I was moved twice during the recitations.  First, by the passion that these students exhibited for the poems they were reciting.  Each contestant brought something of him or herself to the experience, often interpreting the poems in personal and meaningful ways.  Second, and perhaps even more remarkable, I was impressed by the audience:  500 hundred high school students—athletes to Latin scholars—remained respectful of the contestants for the duration; they seemed, even at times despite themselves, to get caught up in the poetry.

So, it was a good day for poetry and a reminder of the transformative power of literature.

November 5, 2009

Tending toward the dark

ADD_Players_Handbook_Old_p1When I was a sophomore in at boarding school, my roommate’s mother thought I was suicidal.

For parents’ weekend, my English teacher collected stories from our creative writing journal and assembled a photocopied handout for parents.  I submitted a story about a bereaved man who decides to take a bottle of pills and end it all.  He wakes up and thinks he’s in heaven—everything is white and glow-y, warm and fuzzy—but he soon realizes that he’s in a hospital and that he failed to kill himself.  He feels depressed about this, of course, but concludes he shouldn’t try again.

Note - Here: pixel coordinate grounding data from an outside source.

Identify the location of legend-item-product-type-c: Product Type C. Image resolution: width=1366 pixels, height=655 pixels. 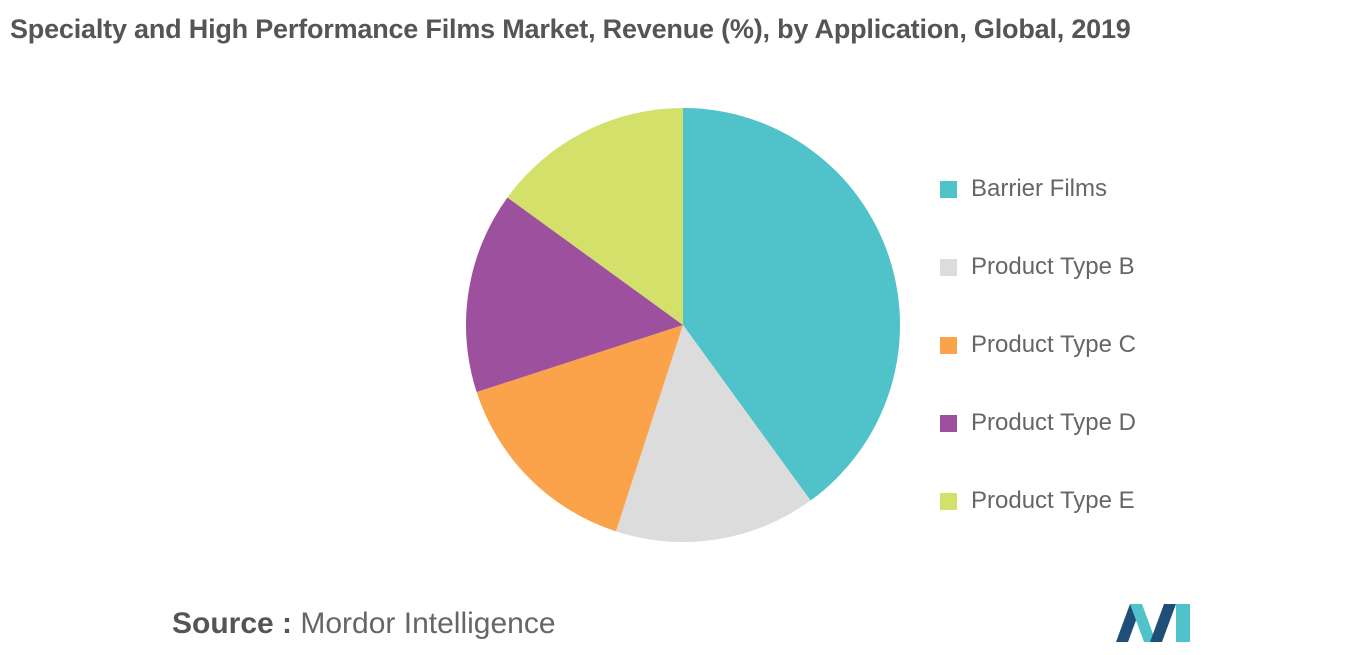
(1130, 345).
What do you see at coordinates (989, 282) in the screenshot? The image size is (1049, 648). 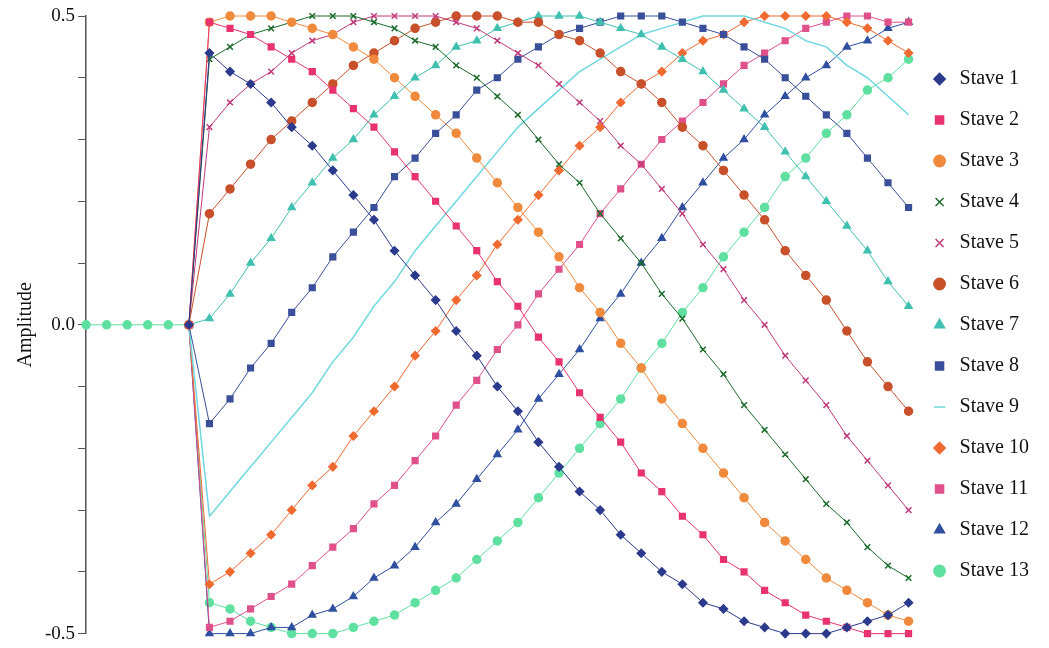 I see `legend-label: Stave 6` at bounding box center [989, 282].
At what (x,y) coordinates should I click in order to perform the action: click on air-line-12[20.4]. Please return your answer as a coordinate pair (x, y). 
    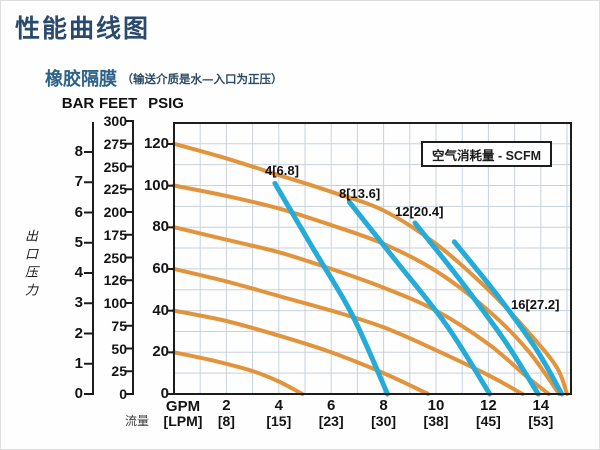
    Looking at the image, I should click on (476, 308).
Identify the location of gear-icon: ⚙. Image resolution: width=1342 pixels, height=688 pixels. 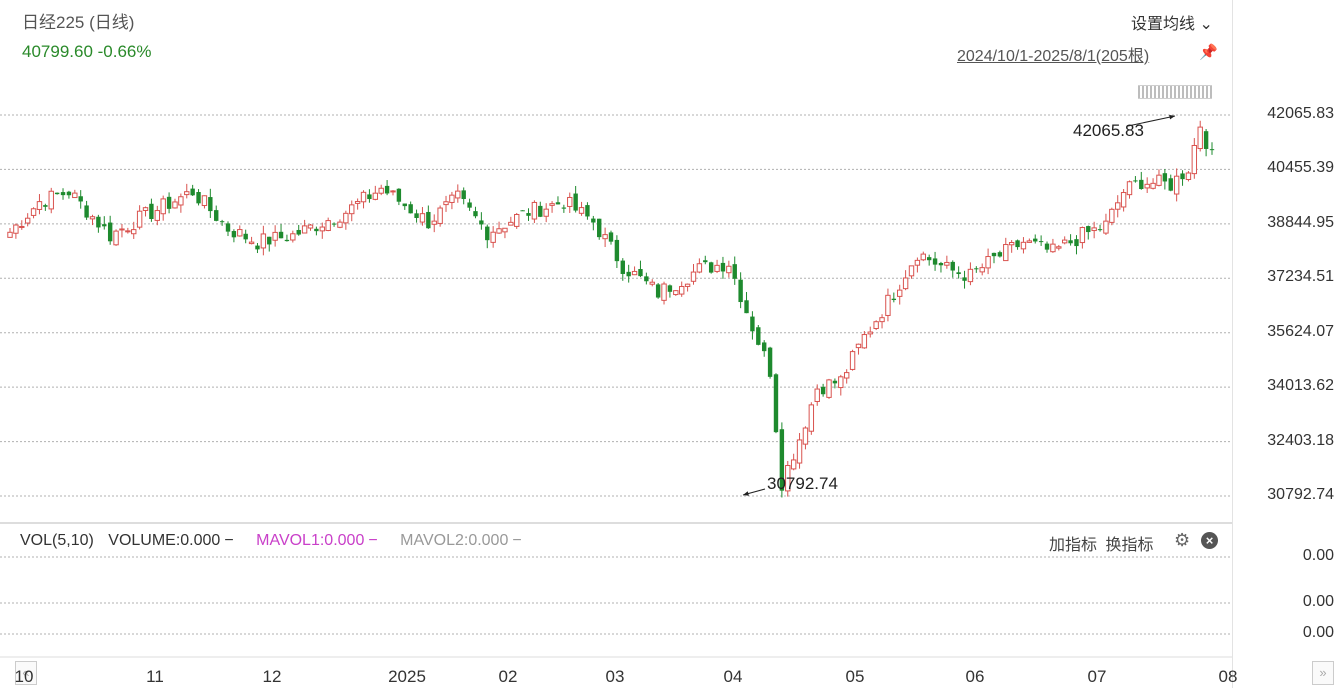
(1182, 540).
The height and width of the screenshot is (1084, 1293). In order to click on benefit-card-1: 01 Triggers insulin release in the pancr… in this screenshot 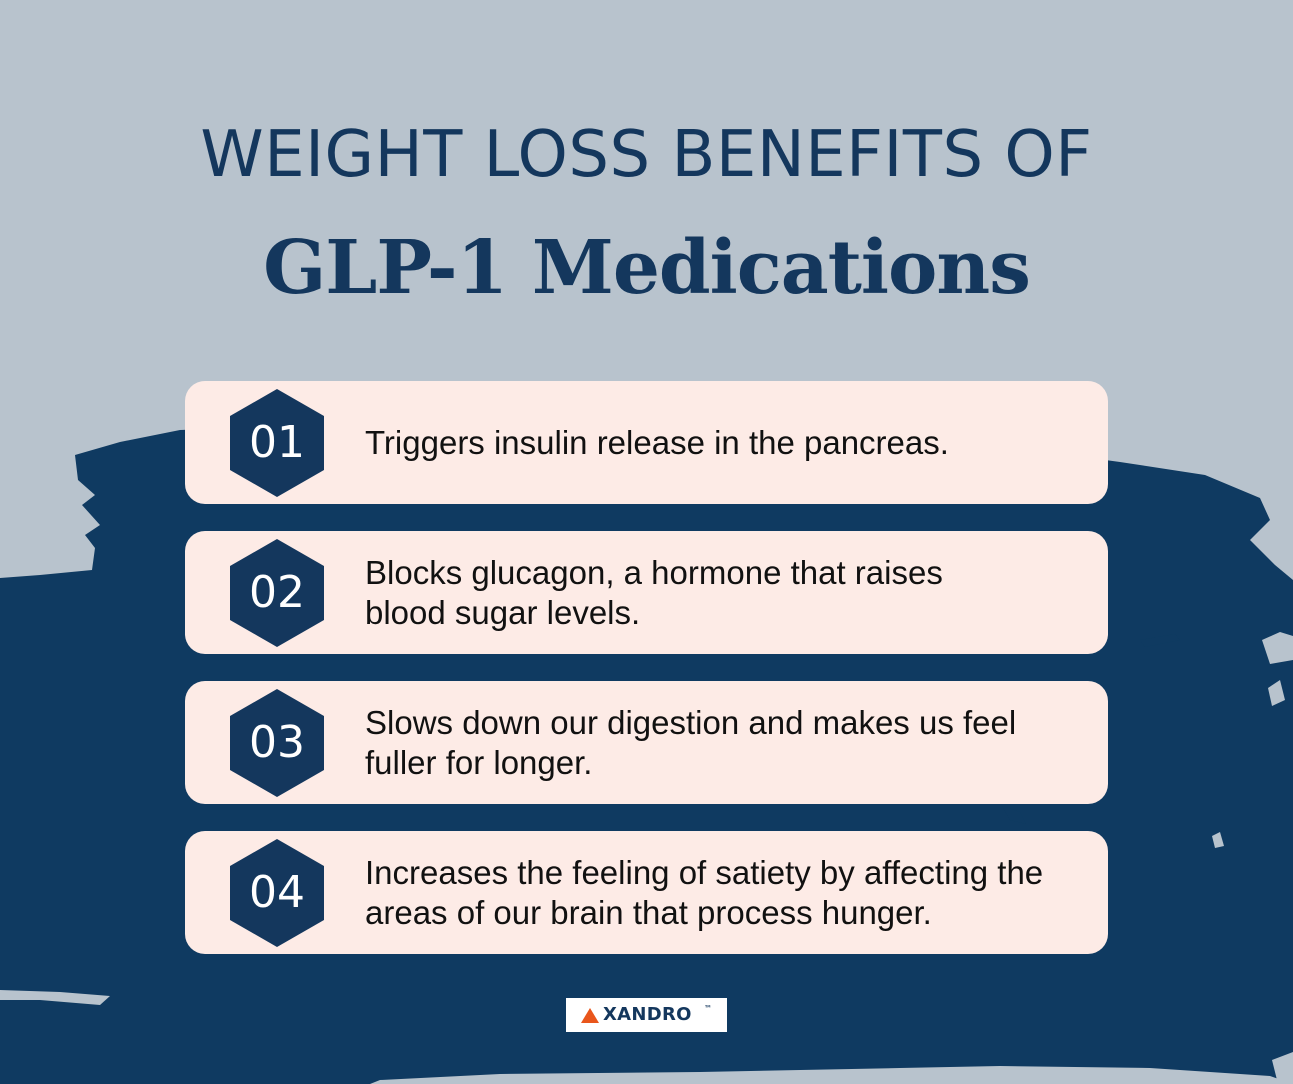, I will do `click(646, 442)`.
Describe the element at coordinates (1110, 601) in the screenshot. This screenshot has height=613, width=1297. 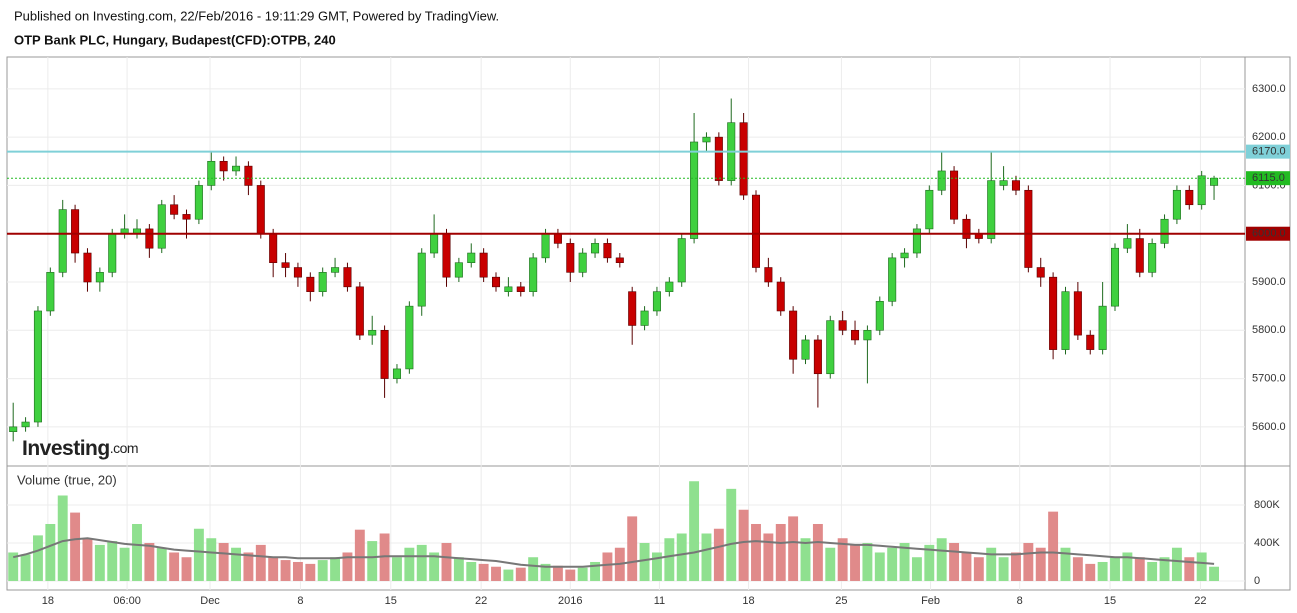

My roommate’s mother read this, noticed a few Dungeons and Dragons guidebooks in my bookshelf (always a telltale sign), and immediately came to the only logical conclusion: her son’s roommate must be on the cusp of a nervous breakdown or, worse, suicide.  My roommate assured her that this wasn’t the case.  It really wasn’t.  I remember being plenty angry and frustrated in high school, but suicidal—no.

My imagination has always tended toward dark subject matter.  I’ve always been fascinated with the unknown and the gloomy.  It’s strange how, even as a teenager, I was getting the message that if you’re thinking and writing about grim topics, something must be wrong with you.  This didn’t deter me.  I’m still fascinated with violence, sadness, and grief.  I always will be.

In preparing a blog post for my Creative Writing class recently, I came across this quotation from Tobias Wolff.  It says so much about why writers continue to explore dark subject matter: “So many of the things in our world tend to lead us to despair.  It seems to me that the final symptom of despair is silence, and that storytelling is one of the sustaining arts; it’s one of the affirming arts . . . A writer may have a certain pessimism in his outlook, but the very act of being a writer seems to me to be an optimistic act.”

Perhaps, writing about suicide in 10th grade was an optimistic act, if fairly pessimistic subject matter?  I don’t know.  I just remember being entertained by that story, by loving the irony of my character waking up and thinking a hospital was heaven.  It never occurred to me that it might be taken so seriously.